The House passed its version of tax reform Nov. 18, and the Senate passed its bill over the weekend. A conference between the two chambers to hammer out differences between their bills is expected this week. NAR still seeks to change rules stipulating how long homeowners must live in their primary residence before qualifying for the capital gains exclusion on the proceeds of the sale. Today, homeowners must live in their home for at least two of the last five years in order to exclude up to $250,000 in gain from being taxed for individuals and $500,000 for married couples. Both the House and Senate bills would lengthen the requirement to five of the last eight years, which NAR says is too long.
NAR is also seeking to leave the mortgage interest deduction in place with its existing $1 million mortgage cap. The House wants to reduce that to $500,000, while the Senate keeps it at its current level.
As the House and Senate debated their respective bills, almost 215,000 REALTORS® sent letters to their members of Congress.
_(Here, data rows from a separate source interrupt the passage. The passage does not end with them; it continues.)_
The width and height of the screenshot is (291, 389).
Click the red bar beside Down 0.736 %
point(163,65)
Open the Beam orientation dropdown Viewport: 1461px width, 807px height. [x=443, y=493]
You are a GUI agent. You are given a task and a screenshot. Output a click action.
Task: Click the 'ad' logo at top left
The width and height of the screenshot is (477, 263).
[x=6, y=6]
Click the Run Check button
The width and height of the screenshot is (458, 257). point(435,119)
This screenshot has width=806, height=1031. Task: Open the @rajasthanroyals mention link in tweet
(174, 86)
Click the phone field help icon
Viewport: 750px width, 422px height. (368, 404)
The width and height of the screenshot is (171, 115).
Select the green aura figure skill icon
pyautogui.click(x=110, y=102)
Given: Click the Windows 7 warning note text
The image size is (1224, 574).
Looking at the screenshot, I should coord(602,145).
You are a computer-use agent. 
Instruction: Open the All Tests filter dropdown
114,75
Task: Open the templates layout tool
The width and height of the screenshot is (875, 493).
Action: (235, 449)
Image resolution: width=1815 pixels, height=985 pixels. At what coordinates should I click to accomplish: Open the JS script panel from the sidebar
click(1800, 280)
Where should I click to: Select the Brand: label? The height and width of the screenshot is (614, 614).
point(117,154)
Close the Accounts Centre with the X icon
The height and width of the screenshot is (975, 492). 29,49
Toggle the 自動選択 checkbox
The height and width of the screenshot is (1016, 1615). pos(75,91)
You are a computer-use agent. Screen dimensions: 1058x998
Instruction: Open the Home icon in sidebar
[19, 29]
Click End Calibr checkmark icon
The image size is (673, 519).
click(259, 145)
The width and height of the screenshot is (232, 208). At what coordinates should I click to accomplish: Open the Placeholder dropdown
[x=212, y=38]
Mendenhall said that kind of response has been instrumental in educating lawmakers about the impact tax reform could have on homeownership—but the job isn’t done yet. “We’ve seen how important it is for REALTORS® to stay engaged,” Mendenhall said. “We’re asking all of our members to look for another call for action so we can make sure lawmakers know exactly where we stand on behalf of homeowners as they work on this legislation.”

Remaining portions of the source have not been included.